§ Extrait du document
ARISTODULE, fils d’Aristobule, l’un des officiers de l’armée d’Alexandre, le suivit dans toutes ses expéditions, et fut chargé par lui de rétablir le tombeau de Cyrus. Il écrivit l’histoire d’Alexandre, qu’il ne voulut publier qu’après sa mort, pour qu’on ne le soupçonnât pas de flatterie ; et Arrien, qui en a fait beaucoup d’usage, loue son exactitude. Il ne faut pas le confondre, comme l’ont fait Vossius et plusieurs savants, avec Aristobule, de Cassandrée, aussi historien, qui ne se mit a écrire qu’a l’âge de quatre-vingt-quatre ans ; car, en supposant qu’Aristobule fût né à Potidée, il n’aurait pas adopté le nom que cette ville prit, lorsque Cassandre la rétablit, neuf ans après la mort d’Alexandre. C-r.

§ Informations affichées
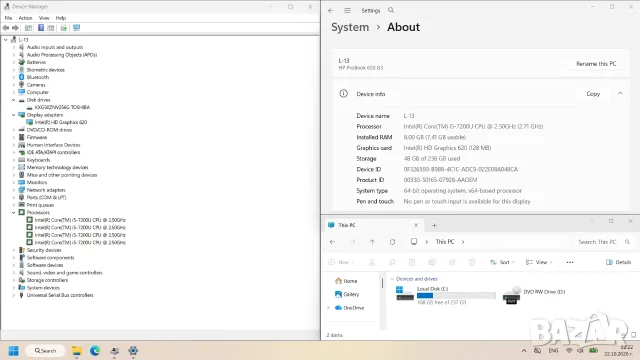Viewport: 640px width, 360px height.
Task: Click the Rename this PC button
Action: pos(596,64)
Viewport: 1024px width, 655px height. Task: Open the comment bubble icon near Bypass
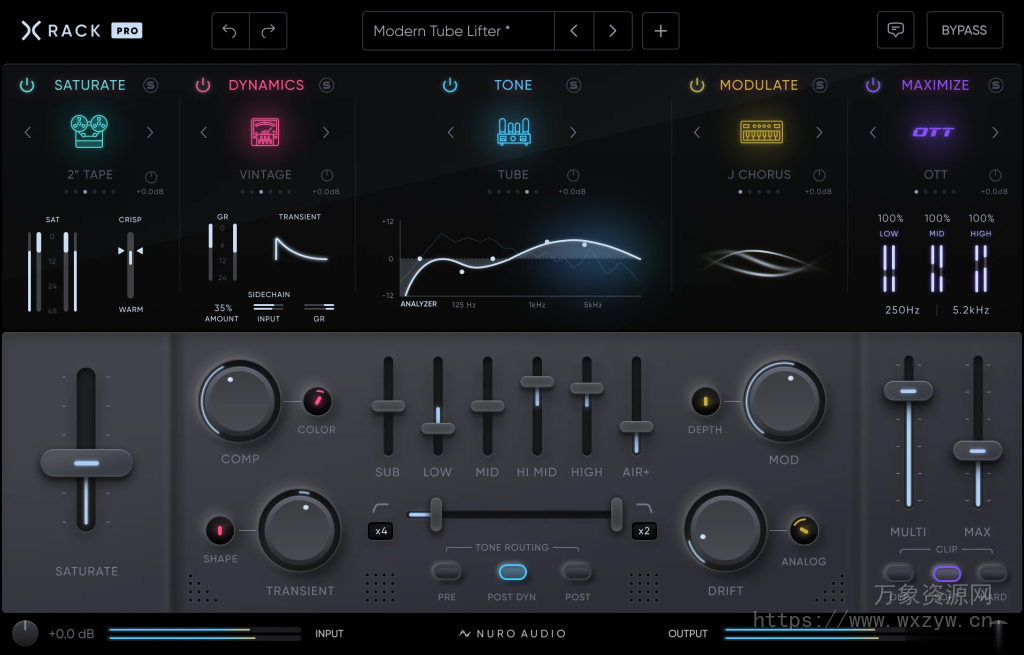click(895, 30)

§ Consignes de travail
1/ D'après l'extrait du document, quel monument Alexandre chargea-t-il cet officier de rétablir ?
2/ Reproduisez l'extrait du document de « ARISTODULE, fils d’Aristobule, l’un » à « mort d’Alexandre. C-r. ».

§ Corrigé par tâche
1/ Le tombeau de Cyrus.

2/
ARISTODULE, fils d’Aristobule, l’un des officiers de l’armée d’Alexandre, le suivit dans toutes ses expéditions, et fut chargé par lui de rétablir le tombeau de Cyrus. Il écrivit l’histoire d’Alexandre, qu’il ne voulut publier qu’après sa mort, pour qu’on ne le soupçonnât pas de flatterie ; et Arrien, qui en a fait beaucoup d’usage, loue son exactitude. Il ne faut pas le confondre, comme l’ont fait Vossius et plusieurs savants, avec Aristobule, de Cassandrée, aussi historien, qui ne se mit a écrire qu’a l’âge de quatre-vingt-quatre ans ; car, en supposant qu’Aristobule fût né à Potidée, il n’aurait pas adopté le nom que cette ville prit, lorsque Cassandre la rétablit, neuf ans après la mort d’Alexandre. C-r.